Este contraste se explicita na comparação feita por Argan entre as obras, ‘Marcela’ de Kirchner e ‘Mulher de combinação’ de
Derain. Ele elucida o contraste entre o expressionismo francês, de características ainda nitidamente impressionistas e o alemão
com sua rudeza nórdica. O expressionismo alemão da die Brücke tem qualidades bem mais agressivas numa estética da
dissonância onde o feio transmuta-se em beleza. A sinuosidade da linha de Derain, ao contrário, traz a leveza da luminosidade
impressionista tipicamente francesa. O corte da incisão da xilogravura alemã é reproduzido na pintura. Podemos perceber
através de suas linhas secas e rasgadas que mantém a resistência da matéria enquanto um ruído necessário à expressividade
alemã. Os dois simplificam a imagem em amplas áreas de cor pura, que em Derain mantém o ‘esquema impressionistas de
contrastes simultâneos’. Em Kirchner as cores são tratadas a partir de uma necessidade expressiva particular em combinações
ousadas e arbitrárias, além de incorporar o uso da cor preta, talvez uma herança da xilogravura, acentuando ainda mais a
agressividade de suas relações de cor. Derain tem o desenho de linha sinuosa, delicada e sensual, a postura da figura está bem à
vontade dentro do espaço da composição, em contraposição à figura de Kirshner que está contorcida e visivelmente
desconfortável e anatomicamente desproporcional, como uma afirmação do ‘não-saber-fazer’ e do ‘primitivo’, tipicamente
expressionista. A amargura cítrica, quase desagradável, se transforma em apego pela menina desprotegida e angustiada.
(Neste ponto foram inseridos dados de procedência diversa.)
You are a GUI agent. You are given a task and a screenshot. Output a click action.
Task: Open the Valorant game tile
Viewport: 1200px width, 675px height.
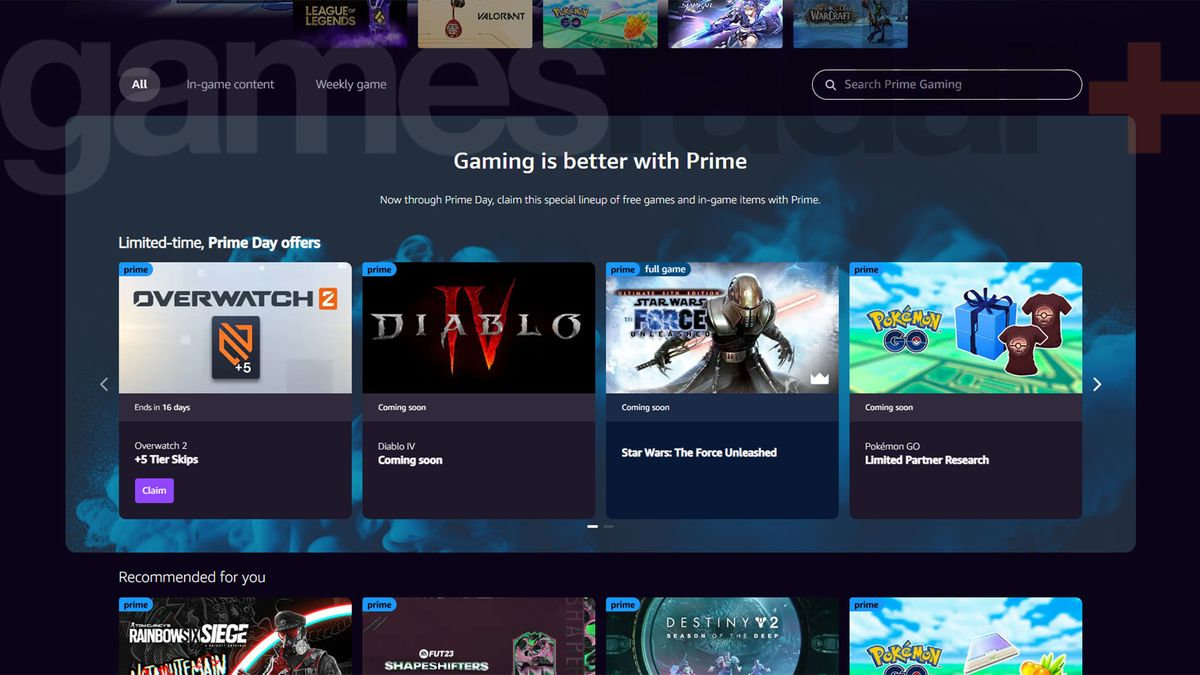click(x=475, y=23)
O estado de desequilíbrio voluntário seria uma afirmação da desarmonia. A relação entre os elementos do quadro se dá de
forma incômoda e conflitante e a instabilidade e deformação da figura soa como uma revolta contra o ideal clássico de beleza. O
temperamento alemão está implícito nas linhas cortantes e duras. O estado de perplexidade triste do olhar da menina nos
mostra o sentimento de angústia e ansiedade do expressionismo como um manifesto da alma. “É em suma algo inquietante,
quase monstruosamente vivo, que o pintor introduz no mundo, comunica: é exclusivamente essa descarga de tensão volitiva
que caracteriza a estrutura expressionista, em face da estrutura ainda representativa dos impressionistas, dos fauves e do
próprio cubismo.” (17) (18).

Argan nos esclarece como ambos os movimentos ainda preservam a base de sua poética na realidade. O expressionismo,
contrapõe ao realismo impressionista que capta, o realismo que cria a realidade, tendo a arte como veículo de uma
comunicação ativa e contínua entre sujeito e objeto. Entretanto a questão da realidade ainda é o fundamento dos dois
movimentos. A relação sujeito objeto ainda fundamenta sua estética. O expressionismo a despeito de negar o impressionismo
só foi possível por tê-lo entendido com extrema agudeza. Ele o pressupõe.

Notas

(1) GIULIO CARLO ARGAN - Arte Moderna, p.52.

(2) GIULIO CARLO ARGAN Ibid.p. Prefácio de Rodrigo Naves, p.12.

(3) Ibid.p.18, em nota n. (38) Giulio Carlo Argan, “Progetto e destino”, em Progetto e Destino, Milano, Il Saggiatore, 1968, p. 58

(4) Ibid.p.19.

(5) Ibid.p.56.

(6) Ibid.p.18, em nota n. (34) Giulio Carlo Argan, “Salvezza e caduta nell’arte moderna”, em Salvezza e caduta nel’larte moderna,
p.42.

(7) Ibid.p.19,, em nota n. (41) Giulio Carlo Argan, “ Salvezza e caduta nell’arte moderna”, p. 68.

(8) Ibid.p.17, em nota 26 Conrad Fiedler, “Über die Berurteilung von Werken der bildenden Kunst”, em Schriften über Kunst,
Köln, Dumont, 1977, p.51.

(9) Ibid., p.21.

(10) Ibid.17, em nota n. (24) : Conrad Fiedler, “Über die Beurteilung von Werken der bildenden Kunst”, em Schriften über Kunst,
Köln, Dumont, 1977, p. 59.

(11) GIULIO CARLO ARGAN op. cit. p.11.
(12) Ibid.p.20.
(13) Ibid.p.40.
(14) Ibid.p.40.
(15) Ibid.p.40.
(16) Ibid.p.237
(17) Ibid.p. 253-256
(18) Ibid.p. 227


Bibliografia:

ARGAN, G. C. Arte moderna: do Iluminismo aos movimentos contemporâneos. São Paulo: Companhia das Letras, 1992.